Cartelle esattoriali: l’intimazione di pagamento resta un passaggio decisivo prima dell’esecuzione


Nel 2026 continua ad assumere particolare rilievo l’intimazione di pagamento prevista dall’art. 50 del D.P.R. 602/1973. Agenzia delle entrate-Riscossione ricorda infatti che, se è trascorso oltre un anno dalla notifica della cartella senza l’avvio dell’esecuzione, prima del pignoramento presso terzi deve essere notificato al contribuente un ulteriore atto con invito a pagare entro cinque giorni.
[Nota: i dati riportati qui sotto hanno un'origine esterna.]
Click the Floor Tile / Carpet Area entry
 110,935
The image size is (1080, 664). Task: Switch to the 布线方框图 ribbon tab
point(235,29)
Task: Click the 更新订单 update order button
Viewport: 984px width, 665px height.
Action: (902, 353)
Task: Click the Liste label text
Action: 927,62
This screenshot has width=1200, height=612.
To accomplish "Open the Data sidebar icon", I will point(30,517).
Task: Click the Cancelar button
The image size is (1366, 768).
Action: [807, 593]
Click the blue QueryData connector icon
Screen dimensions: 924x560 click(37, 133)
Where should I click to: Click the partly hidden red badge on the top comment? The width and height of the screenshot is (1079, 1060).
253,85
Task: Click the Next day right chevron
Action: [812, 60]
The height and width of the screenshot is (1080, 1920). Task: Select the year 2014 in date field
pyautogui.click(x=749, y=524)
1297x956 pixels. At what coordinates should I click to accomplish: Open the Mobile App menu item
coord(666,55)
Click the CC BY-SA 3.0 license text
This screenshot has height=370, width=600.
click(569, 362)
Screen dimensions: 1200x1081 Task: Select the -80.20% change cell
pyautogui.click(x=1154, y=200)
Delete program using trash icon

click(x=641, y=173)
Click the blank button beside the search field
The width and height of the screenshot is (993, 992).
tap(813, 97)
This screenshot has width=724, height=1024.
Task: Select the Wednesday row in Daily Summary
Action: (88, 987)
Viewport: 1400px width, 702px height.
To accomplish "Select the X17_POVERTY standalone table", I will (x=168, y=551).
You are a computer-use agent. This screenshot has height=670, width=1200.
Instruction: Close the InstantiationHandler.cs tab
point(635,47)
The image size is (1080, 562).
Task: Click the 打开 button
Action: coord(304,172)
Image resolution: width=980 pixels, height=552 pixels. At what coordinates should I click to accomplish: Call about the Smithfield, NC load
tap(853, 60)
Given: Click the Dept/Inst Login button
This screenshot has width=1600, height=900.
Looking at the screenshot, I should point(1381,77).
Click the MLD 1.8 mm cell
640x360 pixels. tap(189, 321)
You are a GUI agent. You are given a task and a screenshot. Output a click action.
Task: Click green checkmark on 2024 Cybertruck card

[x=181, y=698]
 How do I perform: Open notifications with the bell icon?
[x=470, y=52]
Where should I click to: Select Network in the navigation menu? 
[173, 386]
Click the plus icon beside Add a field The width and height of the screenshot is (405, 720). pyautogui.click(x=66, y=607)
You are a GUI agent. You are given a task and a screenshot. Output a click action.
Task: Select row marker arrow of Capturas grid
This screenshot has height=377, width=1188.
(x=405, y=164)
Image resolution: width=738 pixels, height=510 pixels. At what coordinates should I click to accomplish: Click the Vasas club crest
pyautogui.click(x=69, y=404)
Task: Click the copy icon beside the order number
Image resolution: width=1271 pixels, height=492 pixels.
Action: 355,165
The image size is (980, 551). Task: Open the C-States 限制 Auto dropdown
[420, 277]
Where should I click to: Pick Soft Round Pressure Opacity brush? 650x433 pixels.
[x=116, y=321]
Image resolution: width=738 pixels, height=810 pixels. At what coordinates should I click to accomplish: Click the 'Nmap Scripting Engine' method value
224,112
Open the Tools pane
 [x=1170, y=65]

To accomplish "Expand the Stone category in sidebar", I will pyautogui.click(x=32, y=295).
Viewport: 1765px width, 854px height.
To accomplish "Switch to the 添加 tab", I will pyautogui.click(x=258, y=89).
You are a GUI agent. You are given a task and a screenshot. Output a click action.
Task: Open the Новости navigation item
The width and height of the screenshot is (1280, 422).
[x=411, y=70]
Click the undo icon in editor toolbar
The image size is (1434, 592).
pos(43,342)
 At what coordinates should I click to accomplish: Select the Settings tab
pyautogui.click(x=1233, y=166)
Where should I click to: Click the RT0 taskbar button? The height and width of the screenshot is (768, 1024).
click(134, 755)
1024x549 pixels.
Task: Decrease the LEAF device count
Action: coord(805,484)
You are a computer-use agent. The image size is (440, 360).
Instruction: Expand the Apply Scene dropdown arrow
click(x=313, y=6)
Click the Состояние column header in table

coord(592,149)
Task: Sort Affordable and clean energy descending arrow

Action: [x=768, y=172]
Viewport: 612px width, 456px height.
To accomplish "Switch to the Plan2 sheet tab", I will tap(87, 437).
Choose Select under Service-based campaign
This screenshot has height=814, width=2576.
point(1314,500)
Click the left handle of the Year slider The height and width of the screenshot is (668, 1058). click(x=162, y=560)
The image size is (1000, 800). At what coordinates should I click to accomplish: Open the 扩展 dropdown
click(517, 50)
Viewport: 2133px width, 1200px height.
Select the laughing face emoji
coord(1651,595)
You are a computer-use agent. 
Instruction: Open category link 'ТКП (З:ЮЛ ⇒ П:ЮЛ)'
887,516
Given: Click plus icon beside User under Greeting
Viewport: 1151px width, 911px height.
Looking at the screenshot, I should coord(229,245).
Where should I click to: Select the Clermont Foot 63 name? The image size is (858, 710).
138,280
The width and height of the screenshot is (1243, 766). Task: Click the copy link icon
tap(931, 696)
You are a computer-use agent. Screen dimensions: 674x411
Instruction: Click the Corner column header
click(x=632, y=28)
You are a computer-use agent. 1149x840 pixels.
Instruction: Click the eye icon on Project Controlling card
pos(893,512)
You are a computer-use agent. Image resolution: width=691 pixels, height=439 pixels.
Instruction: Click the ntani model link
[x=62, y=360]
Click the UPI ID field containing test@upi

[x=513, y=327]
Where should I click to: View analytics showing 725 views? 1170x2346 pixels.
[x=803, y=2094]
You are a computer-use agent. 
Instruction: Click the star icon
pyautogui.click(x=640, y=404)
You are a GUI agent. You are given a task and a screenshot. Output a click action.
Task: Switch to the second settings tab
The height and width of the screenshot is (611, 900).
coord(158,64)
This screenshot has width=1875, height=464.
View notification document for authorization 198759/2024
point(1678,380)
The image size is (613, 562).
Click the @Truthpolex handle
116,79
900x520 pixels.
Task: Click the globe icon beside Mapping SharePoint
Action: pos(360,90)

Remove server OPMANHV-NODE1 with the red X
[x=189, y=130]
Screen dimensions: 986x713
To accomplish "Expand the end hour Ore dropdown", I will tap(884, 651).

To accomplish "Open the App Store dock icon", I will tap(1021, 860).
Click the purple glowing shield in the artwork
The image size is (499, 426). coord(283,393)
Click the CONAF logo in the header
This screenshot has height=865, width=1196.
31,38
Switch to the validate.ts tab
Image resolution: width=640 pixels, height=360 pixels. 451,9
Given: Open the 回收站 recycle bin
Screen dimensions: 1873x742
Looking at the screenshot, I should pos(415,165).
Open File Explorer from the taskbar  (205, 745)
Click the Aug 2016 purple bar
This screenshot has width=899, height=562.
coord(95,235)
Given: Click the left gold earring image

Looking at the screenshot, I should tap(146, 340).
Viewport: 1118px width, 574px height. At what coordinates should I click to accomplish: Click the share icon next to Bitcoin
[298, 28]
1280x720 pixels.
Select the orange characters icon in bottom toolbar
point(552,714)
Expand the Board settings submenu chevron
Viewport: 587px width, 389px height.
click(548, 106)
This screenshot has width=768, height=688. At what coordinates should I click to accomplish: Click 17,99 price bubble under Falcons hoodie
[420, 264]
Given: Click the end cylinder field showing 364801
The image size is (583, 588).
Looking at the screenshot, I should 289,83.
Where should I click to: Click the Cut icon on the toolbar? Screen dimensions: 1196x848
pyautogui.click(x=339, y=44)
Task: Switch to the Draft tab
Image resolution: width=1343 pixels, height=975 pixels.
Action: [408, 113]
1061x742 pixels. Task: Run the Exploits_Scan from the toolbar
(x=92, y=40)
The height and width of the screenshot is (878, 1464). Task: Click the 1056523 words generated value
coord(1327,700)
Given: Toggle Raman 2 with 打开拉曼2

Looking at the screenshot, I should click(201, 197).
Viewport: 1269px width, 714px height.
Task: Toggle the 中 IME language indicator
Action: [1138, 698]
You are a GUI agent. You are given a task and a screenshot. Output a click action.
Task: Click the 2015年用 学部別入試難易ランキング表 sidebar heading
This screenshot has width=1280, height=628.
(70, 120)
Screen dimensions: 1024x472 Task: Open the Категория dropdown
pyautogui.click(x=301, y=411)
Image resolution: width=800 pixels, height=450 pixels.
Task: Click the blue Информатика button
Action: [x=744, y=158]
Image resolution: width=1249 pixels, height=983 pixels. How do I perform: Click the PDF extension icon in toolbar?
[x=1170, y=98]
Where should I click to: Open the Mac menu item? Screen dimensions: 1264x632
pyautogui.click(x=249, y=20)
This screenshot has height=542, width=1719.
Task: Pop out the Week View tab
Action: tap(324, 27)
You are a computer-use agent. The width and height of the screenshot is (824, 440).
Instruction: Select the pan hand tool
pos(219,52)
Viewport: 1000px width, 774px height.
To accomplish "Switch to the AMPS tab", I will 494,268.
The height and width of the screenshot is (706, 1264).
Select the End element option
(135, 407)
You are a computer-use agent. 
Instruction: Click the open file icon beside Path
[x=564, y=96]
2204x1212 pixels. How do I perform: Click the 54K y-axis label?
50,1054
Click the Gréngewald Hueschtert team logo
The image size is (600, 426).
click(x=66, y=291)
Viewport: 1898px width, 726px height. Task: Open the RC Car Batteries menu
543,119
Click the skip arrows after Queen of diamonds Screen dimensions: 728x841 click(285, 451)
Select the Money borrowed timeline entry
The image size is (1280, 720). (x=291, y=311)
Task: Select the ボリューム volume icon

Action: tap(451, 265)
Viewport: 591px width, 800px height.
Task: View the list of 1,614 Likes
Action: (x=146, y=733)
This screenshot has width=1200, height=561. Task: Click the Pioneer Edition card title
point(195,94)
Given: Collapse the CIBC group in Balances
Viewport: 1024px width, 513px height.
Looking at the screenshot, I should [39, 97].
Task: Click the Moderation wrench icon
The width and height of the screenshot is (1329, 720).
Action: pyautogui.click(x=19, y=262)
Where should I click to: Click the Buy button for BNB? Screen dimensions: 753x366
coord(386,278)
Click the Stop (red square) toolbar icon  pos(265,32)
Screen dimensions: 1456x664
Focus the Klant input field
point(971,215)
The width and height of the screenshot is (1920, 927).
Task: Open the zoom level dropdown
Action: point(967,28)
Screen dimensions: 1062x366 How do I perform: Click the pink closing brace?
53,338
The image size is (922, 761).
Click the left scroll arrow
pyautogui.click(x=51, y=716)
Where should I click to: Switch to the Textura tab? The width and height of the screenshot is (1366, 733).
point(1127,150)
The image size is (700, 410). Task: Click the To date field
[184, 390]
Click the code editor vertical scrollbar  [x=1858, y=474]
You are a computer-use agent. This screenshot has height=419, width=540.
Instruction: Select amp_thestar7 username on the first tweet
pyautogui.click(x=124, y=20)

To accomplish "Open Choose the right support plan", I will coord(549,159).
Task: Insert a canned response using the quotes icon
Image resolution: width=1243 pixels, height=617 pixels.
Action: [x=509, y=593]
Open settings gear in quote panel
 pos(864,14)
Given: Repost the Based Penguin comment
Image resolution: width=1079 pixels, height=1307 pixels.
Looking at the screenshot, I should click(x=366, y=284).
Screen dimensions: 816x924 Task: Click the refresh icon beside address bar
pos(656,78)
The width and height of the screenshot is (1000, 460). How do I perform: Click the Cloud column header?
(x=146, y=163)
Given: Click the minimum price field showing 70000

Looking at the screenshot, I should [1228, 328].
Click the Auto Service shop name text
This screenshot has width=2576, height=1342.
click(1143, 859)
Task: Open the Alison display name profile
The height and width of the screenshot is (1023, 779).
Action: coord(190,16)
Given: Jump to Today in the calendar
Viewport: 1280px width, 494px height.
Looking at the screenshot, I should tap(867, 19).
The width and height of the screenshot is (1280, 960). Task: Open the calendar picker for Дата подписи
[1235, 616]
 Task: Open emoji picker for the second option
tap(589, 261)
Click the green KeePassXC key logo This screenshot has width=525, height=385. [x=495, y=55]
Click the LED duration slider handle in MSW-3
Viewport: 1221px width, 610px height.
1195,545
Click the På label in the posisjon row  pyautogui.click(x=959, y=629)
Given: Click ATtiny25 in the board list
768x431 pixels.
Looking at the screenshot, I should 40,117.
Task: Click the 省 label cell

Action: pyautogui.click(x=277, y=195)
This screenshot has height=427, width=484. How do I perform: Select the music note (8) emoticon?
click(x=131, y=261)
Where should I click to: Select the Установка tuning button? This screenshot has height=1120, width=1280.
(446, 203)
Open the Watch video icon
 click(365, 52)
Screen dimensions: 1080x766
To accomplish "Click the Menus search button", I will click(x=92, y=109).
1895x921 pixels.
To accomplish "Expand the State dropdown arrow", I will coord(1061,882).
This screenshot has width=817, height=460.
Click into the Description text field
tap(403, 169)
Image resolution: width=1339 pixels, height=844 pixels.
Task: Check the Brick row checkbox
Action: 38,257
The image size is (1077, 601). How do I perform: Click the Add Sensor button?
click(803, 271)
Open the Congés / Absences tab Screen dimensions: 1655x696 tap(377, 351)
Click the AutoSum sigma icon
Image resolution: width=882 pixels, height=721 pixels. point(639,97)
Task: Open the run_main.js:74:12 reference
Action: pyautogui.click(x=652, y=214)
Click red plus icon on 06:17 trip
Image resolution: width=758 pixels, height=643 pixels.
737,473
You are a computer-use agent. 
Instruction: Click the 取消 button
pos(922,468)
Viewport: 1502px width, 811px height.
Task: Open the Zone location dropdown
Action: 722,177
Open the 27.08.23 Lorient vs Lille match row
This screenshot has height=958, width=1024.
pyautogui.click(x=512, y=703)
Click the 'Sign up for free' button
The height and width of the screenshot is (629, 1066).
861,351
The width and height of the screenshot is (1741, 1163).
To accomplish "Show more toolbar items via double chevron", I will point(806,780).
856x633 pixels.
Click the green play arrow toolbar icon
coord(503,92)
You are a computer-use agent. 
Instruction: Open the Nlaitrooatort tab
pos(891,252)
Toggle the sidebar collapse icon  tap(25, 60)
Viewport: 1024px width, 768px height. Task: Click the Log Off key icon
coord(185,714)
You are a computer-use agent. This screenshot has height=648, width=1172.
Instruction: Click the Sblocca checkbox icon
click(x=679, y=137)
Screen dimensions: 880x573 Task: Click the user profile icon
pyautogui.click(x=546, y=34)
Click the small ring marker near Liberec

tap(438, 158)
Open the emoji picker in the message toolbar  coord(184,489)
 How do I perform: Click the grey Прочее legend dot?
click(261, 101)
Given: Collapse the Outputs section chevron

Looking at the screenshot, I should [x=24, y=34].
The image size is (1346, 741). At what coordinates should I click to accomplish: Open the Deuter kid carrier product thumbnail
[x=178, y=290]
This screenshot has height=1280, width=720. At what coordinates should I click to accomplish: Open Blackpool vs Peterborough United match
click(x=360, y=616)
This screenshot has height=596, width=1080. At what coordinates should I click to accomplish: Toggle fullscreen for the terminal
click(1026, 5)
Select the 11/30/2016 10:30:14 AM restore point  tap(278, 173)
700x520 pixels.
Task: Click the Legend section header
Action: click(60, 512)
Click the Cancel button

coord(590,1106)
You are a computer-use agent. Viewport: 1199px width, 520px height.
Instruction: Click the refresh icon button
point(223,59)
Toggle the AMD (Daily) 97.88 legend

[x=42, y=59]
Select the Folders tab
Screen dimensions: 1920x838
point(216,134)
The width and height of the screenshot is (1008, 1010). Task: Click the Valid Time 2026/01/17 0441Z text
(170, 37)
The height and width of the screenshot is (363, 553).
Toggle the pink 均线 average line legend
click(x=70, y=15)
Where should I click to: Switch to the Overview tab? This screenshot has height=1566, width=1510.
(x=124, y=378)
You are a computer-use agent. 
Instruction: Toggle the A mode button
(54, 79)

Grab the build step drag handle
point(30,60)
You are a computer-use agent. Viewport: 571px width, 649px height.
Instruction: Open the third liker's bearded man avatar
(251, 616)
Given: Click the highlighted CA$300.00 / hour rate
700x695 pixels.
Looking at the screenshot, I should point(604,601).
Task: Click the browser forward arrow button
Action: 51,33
Solo decorso tale termine l’Agente della riscossione può procedere con strumenti come pignoramento del conto corrente, fermo amministrativo o iscrizione ipotecaria.

Sul piano pratico, quando arrivano preavvisi di fermo, comunicazioni di ipoteca esattoriale o atti di pignoramento, è spesso utile verificare la correttezza delle notifiche, il rispetto dei termini, l’eventuale prescrizione dei crediti e la presenza di procedure di rateizzazione o sospensione. La stessa disciplina della rateazione continua infatti a incidere sulla possibilità di avviare o proseguire azioni esecutive, rendendo fondamentale una valutazione tempestiva della posizione debitoria.